(Zu erledigen): Zähle bitte, in wie vielen Zeilen der Einträge unten die Zeichenfolge „width“ vorkommt, wobei Groß- und Kleinschreibung zu beachten ist. Gib nur die Zahl an.

(Zeilen dazu, wo Ziele erscheinen):
+++

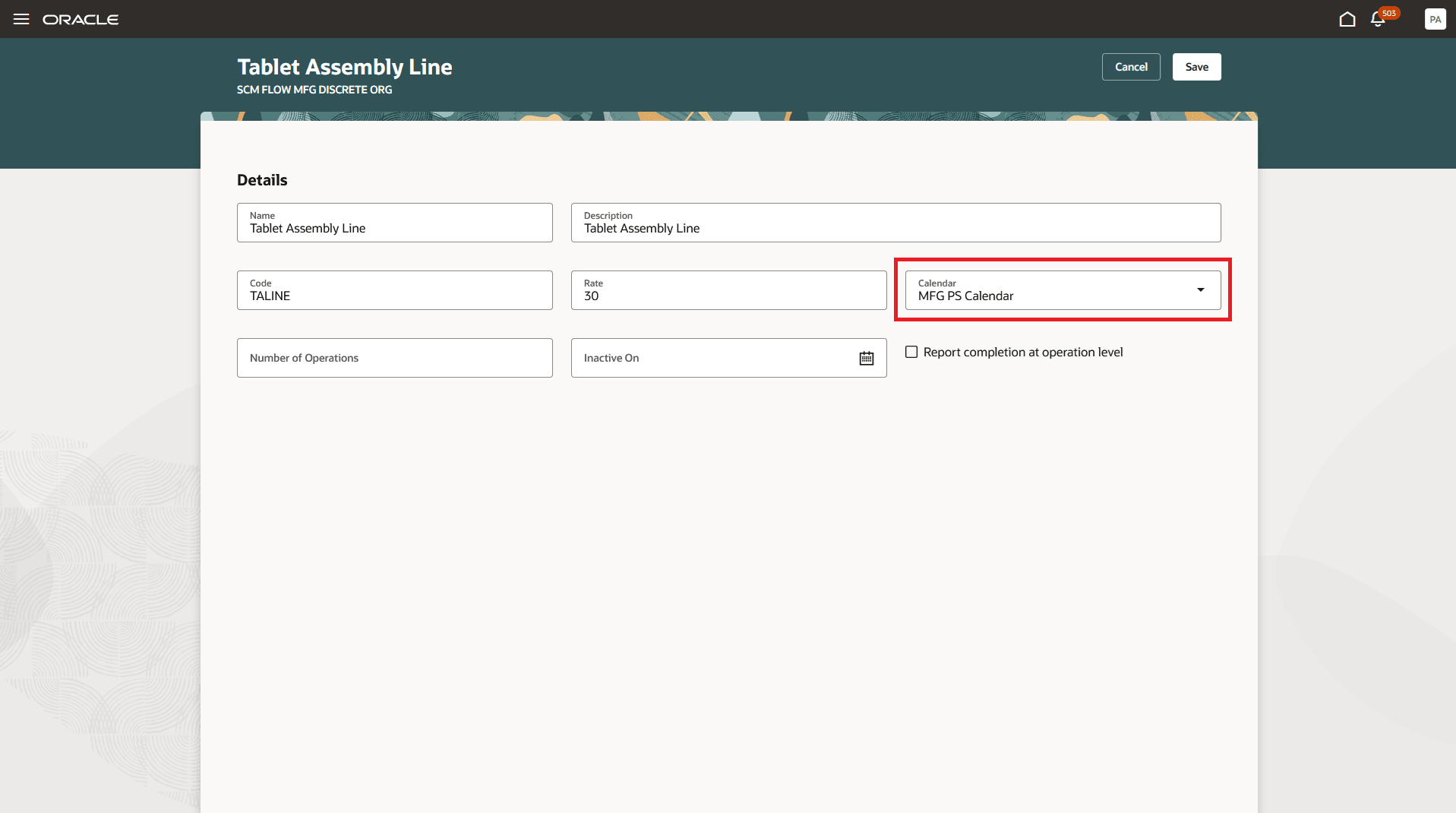Click the Oracle logo
Viewport: 1456px width, 813px height.
click(x=81, y=20)
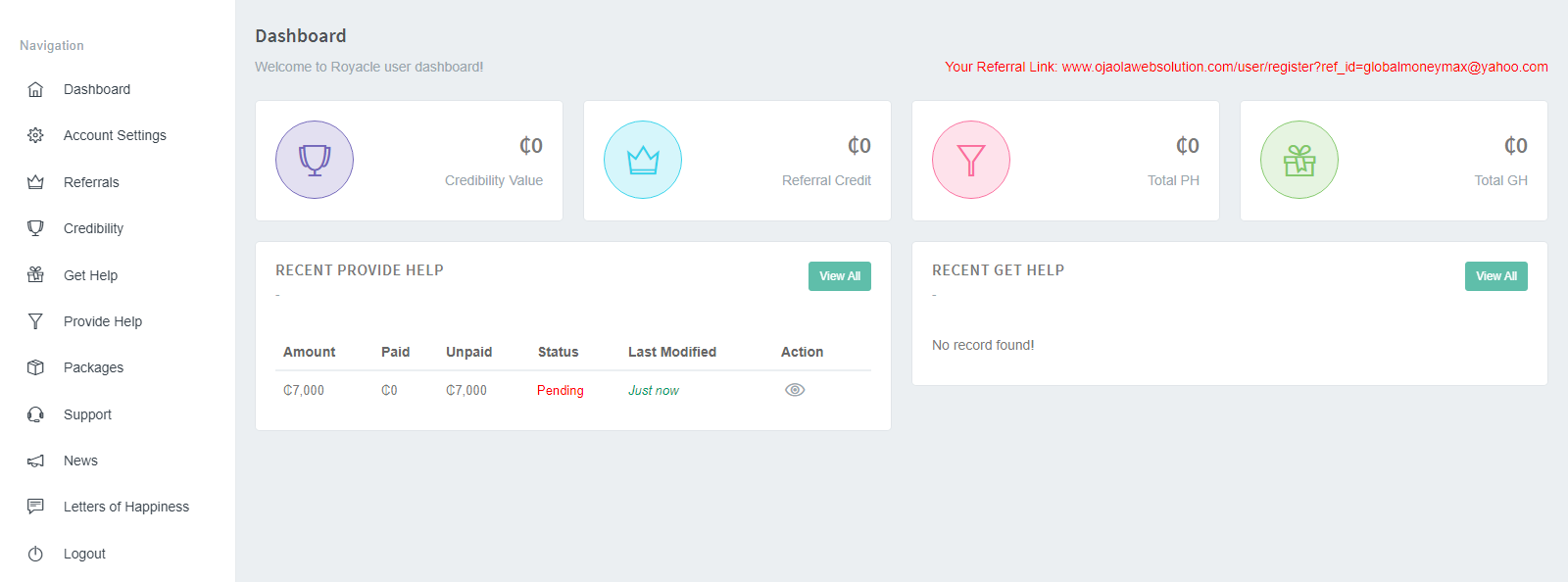
Task: Select Provide Help from navigation
Action: [x=103, y=321]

+++

(Vollständige Antwort): 1